CREPET, CLERICI, LOLLOBRIGIDA: TRA RIDICOLIZZAZIONE E FALSIFICAZIONE


Pubblicato su COMUNE-INFO, 6 MAGGIO 2024  - Foto Chuko Cribb su Unsplash

Mesi fa il prof. Paolo Crepet aveva fatto parlare di sé più del solito, immaginando  una seratina tutta sesso e rock and roll, che si sarebbe poi miseramente afflosciata a causa dei  gusti alimentari della giovane prescelta: “Inviti una ragazza a cena e questa mangia miglio… Ma che ci si fa con una così? L’amore? Ma a quella le viene in mente che dopo le vengono le occhiaie. Chissà che si inventa…Moriremo eleganti” . Era stato poi indotto a porgere pubbliche scuse, travolto da un fiume in piena di critiche che devono avergli suscitato più di qualche preoccupazione sulla sua apparentemente immarcescibile popolarità. Aveva quindi definito le sue stesse parole “Frase infelice sull’infelicità”, lasciando basito un pubblico incapace di capire di quale infelicità parlasse.

L’eco di tanta profondità intellettuale si era appena smorzata, quando Antonella Clerici, regina indiscussa di molte cucine italiane, è riuscita a riattivarla nel corso di un’intervista a Belve con Francesca Fagnani, sentenziando che «La tavola svela com'è un uomo a letto» e «Se ordina piatti magri sarà un macrobiotico anche sessualmente, uno spento che non va più in là della posizione del missionario». E ancora «Senza avere nulla contro, ma io con un vegano proprio no. Cosa te ne fai di un uomo che mangia l'insalatina? Che scarta il grasso dal prosciutto?»

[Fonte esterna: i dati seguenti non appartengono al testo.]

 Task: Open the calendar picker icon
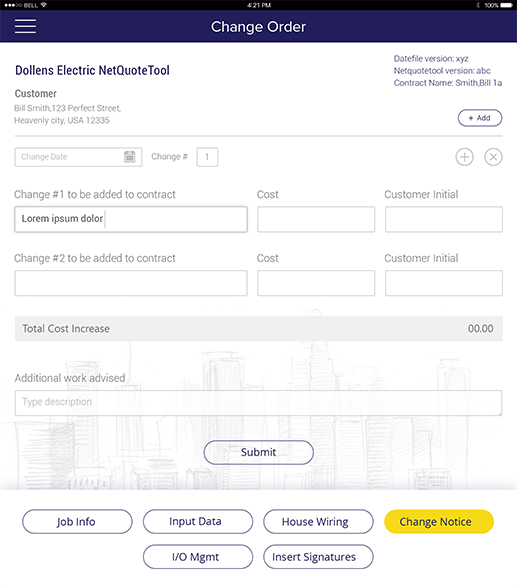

Punto di vista maschile e punto di vista femminile che si incrociano e si sovrappongono, persino nell’uso di un identico linguaggio, Che ci si fa con una così? chiede lui. Cosa te ne fai di un uomo così? incalza lei : tanto da legittimare più di un sospetto  di una corrispondenza non casuale.  I drammatici interrogativi restano senza risposta,  ma certo non sono passati inosservati, grazie alla popolarità di cui entrambi godono, posizionati da decenni sui canali tv, l’uno snocciolando perle di sapienza su ogni comportamento umano, l’altra sorridendo ghiotta e sensuale davanti a qualsiasi cadavere animale in salsa succulenta, che lei pare non intravedere nemmeno, mimetizzato com’è tra intingoli e sughi vari.

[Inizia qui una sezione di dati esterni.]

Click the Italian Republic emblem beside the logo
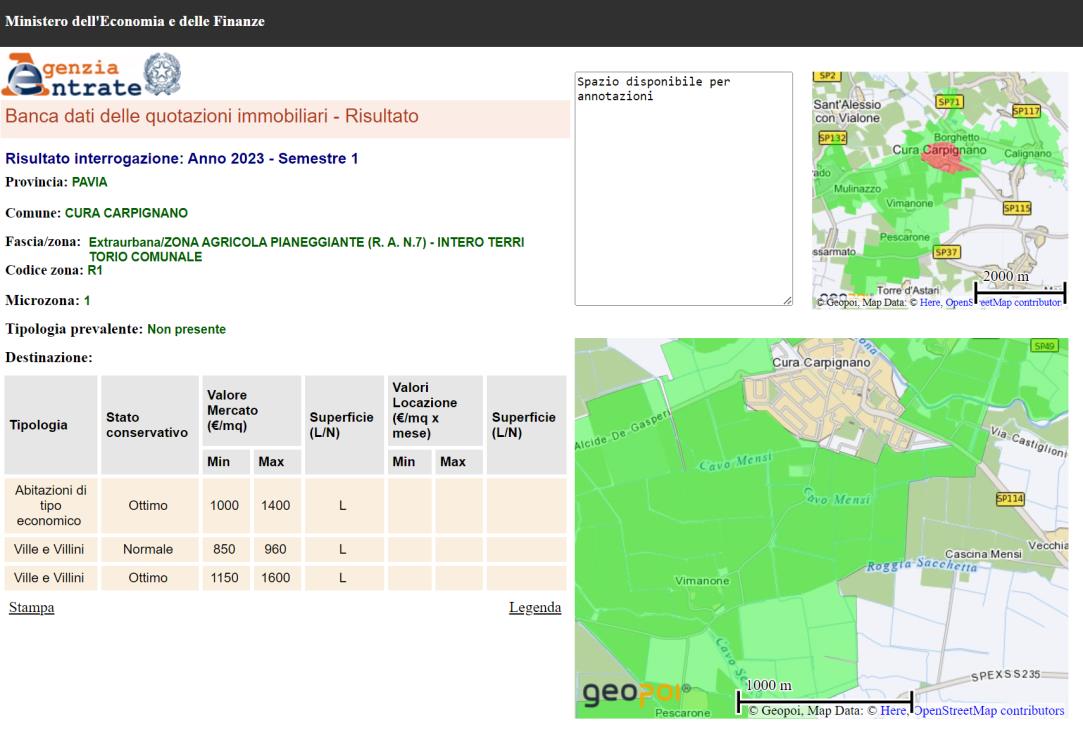 pos(163,75)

Un gioco da ragazzi prendere  atto dello spessore culturale che induce a identificare macrobiotica e veganismo o a descrivere  un vegano come persona che mangia prosciutto dopo averlo ripulito del grasso (sic!). Bypassando queste chicche, entrambi i personaggi, nelle loro svagate  affermazioni, richiamano  all’antica credenza del binomio  cibo-sessualità, declinato in vulgata nazional popolare. «La tavola svela com'è un uomo a letto», insomma. Ma anche una donna.

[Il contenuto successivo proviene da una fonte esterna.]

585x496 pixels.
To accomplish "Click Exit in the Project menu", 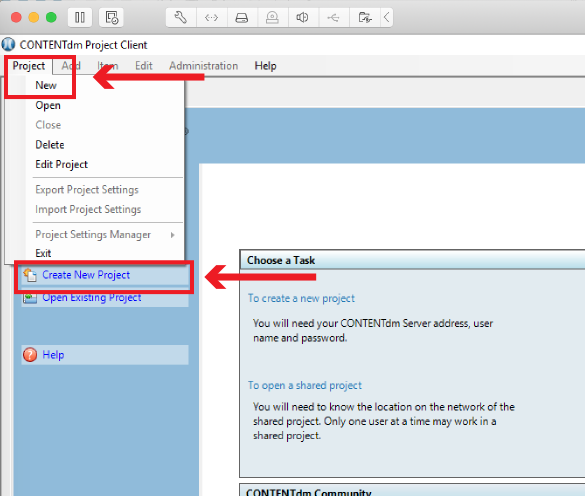I will pyautogui.click(x=43, y=253).
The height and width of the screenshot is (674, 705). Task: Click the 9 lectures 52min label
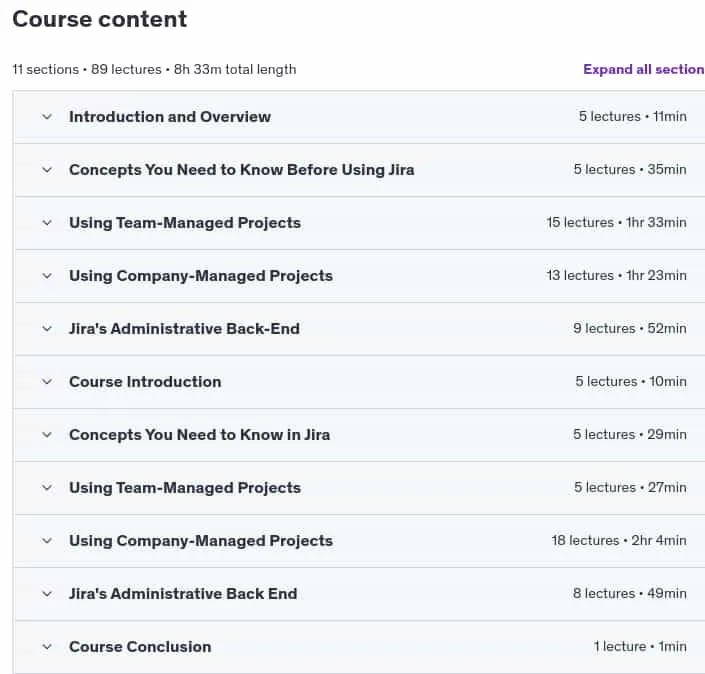[x=630, y=329]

Quindi,  gli alimenti avrebbero una forte connotazione sessuale: ci sono quelli da uomini forti e ci sono quelli da esseri leggiadri ed evanescenti. Gli stereotipi sono radicati  e la carne, soprattutto quella rossa, resta alimento icona dell’uomo macho, metafora di virilità: con il suo stesso aspetto, richiama l’uomo primitivo, quello che si procurava il cibo con la clava: quindi dal cavernicolo passando per il cacciatore moderno, anche lui invaso da un’attrazione fatale per le sue vittime insanguinate,  per arrivare all’uomo comune,  ad un modello virile a quanto pare ancora vivo e vegeto, di certo nella testa di Antonella Clerici: su uomini che mangiano insalatina (e prosciutto magro!) incomberebbe una sorta di castrazione metaforica, perchè  rinuncerebbero, insieme al consumo di carne, alla proprio identità virile.  Identità che, curiosamente, resiste invece all’invasione, nel mondo maschile, di profumi e deodoranti, gel e depilazioni. Ma tant’è: la coerenza latita nelle cose di questo mondo.

Il passo ulteriore compiuto dal  prof. Crepet è quello di avere esteso il disprezzo anche al veganismo femminile, a quelle  donne che, nel suo immaginario, si nutrono garbatamente di soia e affini, rafforzando  un’identità di genere fondata sulla debolezza. Quadro che però aborre perchè a quanto pare il dopo cena per risultare soddisfacente dovrebbe fornire ben altre performance: Con una così delicata che ci si fa, si chiede soffocando uno sbadiglio al solo pensiero. La risposta potrebbero forse suggerirgliela Venus e Serena Williams, entrambe vegane, l’una per motivi salutistici, l’altra per solidarietà. Sempre che impartire lezioni al prof. Crepet rientri nella loro disponibilità.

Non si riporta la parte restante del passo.